Utwór „Świty” ukazuje świat ze wszelkimi szczegółami, jednak początkowo wydaje się, że jest to zwyczajny dzień, jak każdy inny, ale pojawiające się po chwili hałasy, szelesty, krzyki i śpiewy przepowiadają, iż jest to koniec wszystkiego, nazwany przez podmiot liryczny „dniem ciemnym”. Nastrój grozy zostaje wyrażony przy użyciu odpowiednich słów, takich jak: pełzający, ciemność, zamęt, cichy syk, dreszcz, straszny. Budzi to niepokój i niepewność, ponieważ świat wydaje się przerażający i tajemniczy. Podmiot liryczny wyraża swój smutek ulotnością życia: „Za mało. Życia jednego za mało. Dwa razy żyć chciałbym na smutnej planecie”. Zarazem wskazuje na negatywne strony współczesnego świata, gdzie mimo zaludnienia miasta rodzą w ludziach poczucie samotności, a wsie są biedne i ich mieszkańcy cierpią głód.

Podmiot liryczny wyraża ubolewanie, że nie może przeżyć życia raz jeszcze, ponieważ wówczas mógłby zrozumieć prawa, jakie rządzą światem. Jednocześnie wymienia ludzi młodych, dzieci, osoby w podeszłym wieku, których dotyczy to, co się dzieje ze światem. Mimo to, nie są świadomi, jaka przyszłość ich czeka. Wiersz Miłosza ma przygnębiający charakter, głównie poprzez zastosowanie wielu epitetów i metafor oraz dzięki opisowi zwykłych, codziennych czynności, dzięki którym każdy może się utożsamić z postaciami wspomnianymi przed podmiot liryczny. Roztaczana przez niego wizja katastrofy ludzkości jest wielce niepokojąca, smutna, pesymistyczna i złowieszcza. Nie pozostawia żadnej nadziei i w krytycznym świetle przedstawia zarówno świat oraz jego przyszłość, jak i samą ludzkość.

Żal

Przepowiednie katastrofy w XX-dziestoleciu międzywojennym, a szczególnie w latach 30. XX wieku wyrażane były z wykorzystaniem rozmaitych, niejednokrotnie łączonych środków artystycznych, które pochodziły z różnorodnych stylów i poetyk. Ogromny udział miała w tym twórczość Józefa Czechowicza, gdzie odnaleźć można szereg znaków wróżących zagładę. Przykładem takiej poezji jest wiersz „Żal”. Już sam tytuł wskazuje, jakie emocje emanują z poety i jaki charakter będzie miał utwór. Mimo to, jest on bardzo wieloznaczny, gdyż ze względu na brak znaków interpunkcyjnych każdy z odbiorców może interpretować go w odmienny sposób.

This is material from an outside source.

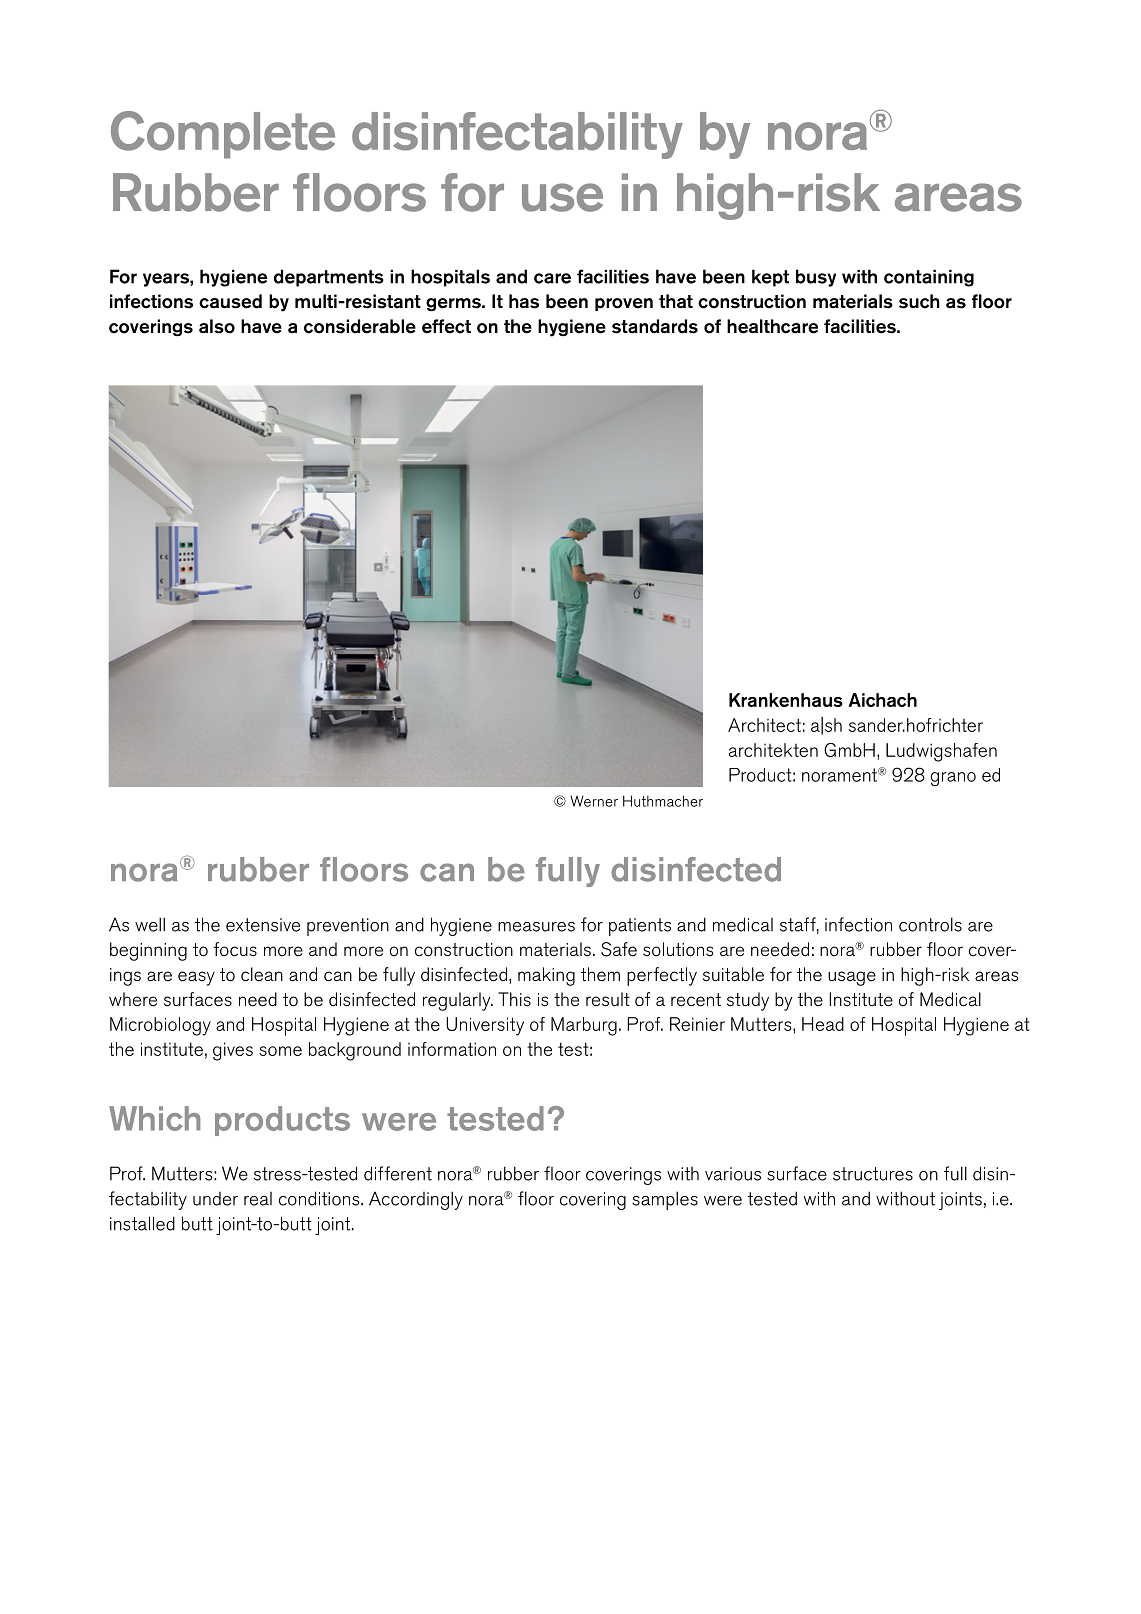  Describe the element at coordinates (446, 326) in the screenshot. I see `effect` at that location.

W poemacie podmiot liryczny nawołuje do drogi – może to być droga wewnętrzna każdego człowieka – by zbadać samego siebie, swoją duszę, bądź droga przez życie. Podobnie jak w utworze Czesława Miłosza, autor zastosował w wiele epitetów i metafor, mających na celu podkreślenie i wyeksponowanie niepokoju i poczucia braku bezpieczeństwa, a są to między innymi : „płomień synagog”, „roztrzaskane”. Utwór jest dynamiczny, sprawiając wrażenie, jakby podmiot liryczny się spieszył, gdyż zagrożenie wydaje się blisko i należy działać błyskawicznie. Apokalipsa prezentowana w utworze staje się jeszcze bardziej przerażająca, gdy podmiot liryczny odnosi ją do ludzi i ich cierpienia: „tak wysłuchiwać ryku głodnych ludów, a to jest inny głos niż ludzi głodnych płacz”. Oznacza to straszliwe zło, które rodzi się w ludziach i w nich również uderza, ponieważ interpretować to można jako głód fizyczny, potrzebę fizjologiczną bądź głód zemsty, ofiar, śmierci innych ludzi, co spotykane jest w czasach wojny i okupacji.

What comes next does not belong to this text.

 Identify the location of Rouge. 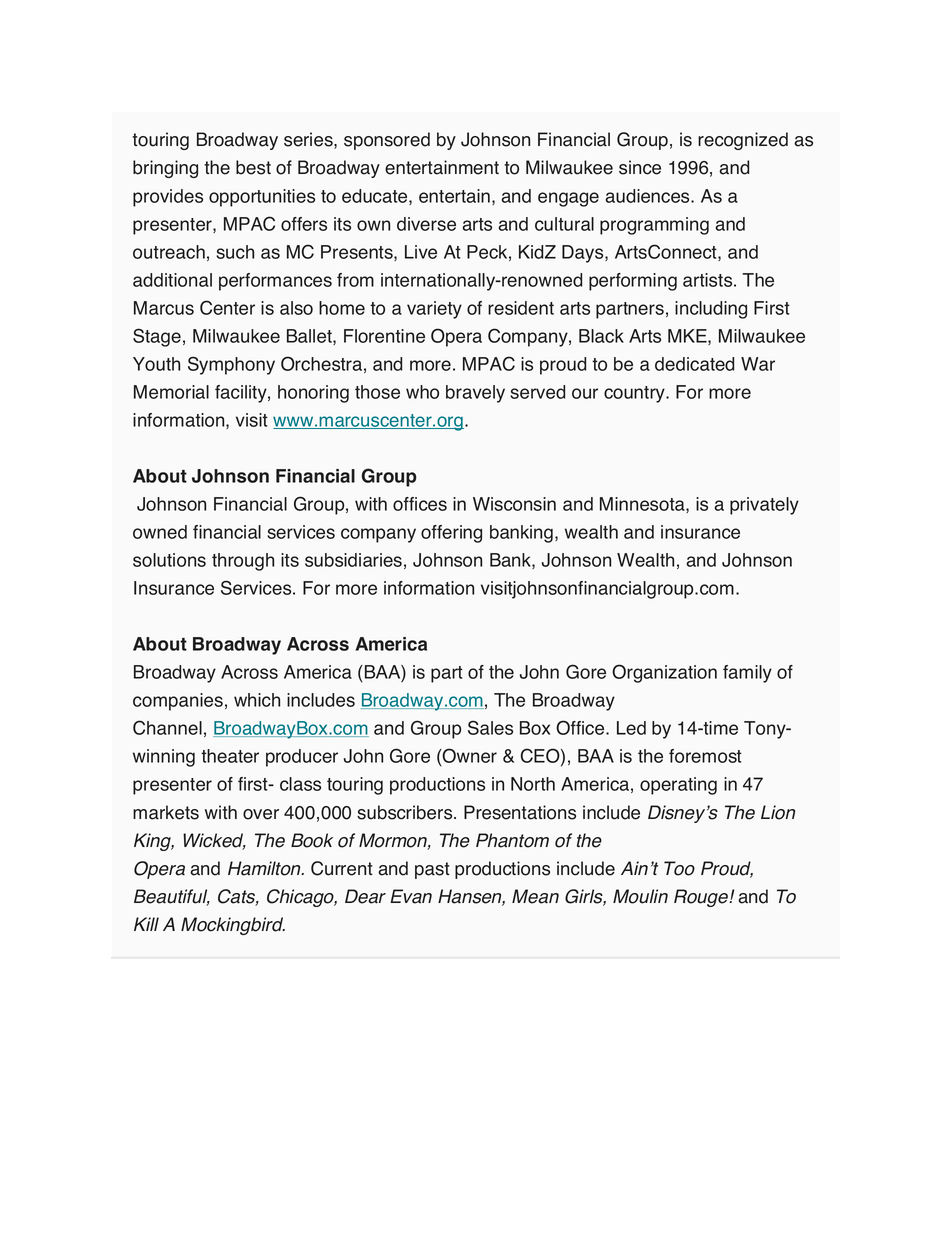
(702, 898).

Tym samym, autor przewiduje, że ludzie w czasie nadchodzącej wojny pokażą nie ludzką, a zwierzęcą naturę, ponieważ dojdzie do zupełnej dehumanizacji, a tym samym do ludzkiej katastrofy. W ten sposób widać, iż Józef Czechowicz koniec świata widzi w zbliżającej się wojnie, bo ma ona świadczyć o upadku moralności i cywilizacji. Mówiąc o potopie, autor przewidywał totalną zagładę i zniszczenie oraz brak zaufania, oszustwo i interesowność wśród ludzi, którzy nie będą wiedzieli, kto jest przyjacielem, a kto wrogiem. W całym utworze widać ogromny lęk i niepewność, wynikające z przerażających przewidywań co do dalszych losów świata.

Widzenie

Bardzo podobną budowę i znaczenie ma utwór „Widzenie”. Otwartość interpretacji zapewnia brak znaków interpunkcyjnych wraz z nieregularnymi wierszami i strofy. Utwór obnaża ogromny niepokój i smutek wywołany minioną I wojną światową i jednocześnie wyraża obawy podmiotu lirycznego o dalsze losy kraju i całego świata. Jednocześnie mówi o „rozrywaniu splecionych palców” co oznaczać może, iż nadchodząca apokalipsa przyniesie wiele bólu i cierpienia, związanego z rozstaniami ludzi i utratą najbliższych. Czechowicz bezpośrednio wskazuje, iż kolejna wojna przyniesie jeszcze więcej ofiar: „i nagle krzyż”.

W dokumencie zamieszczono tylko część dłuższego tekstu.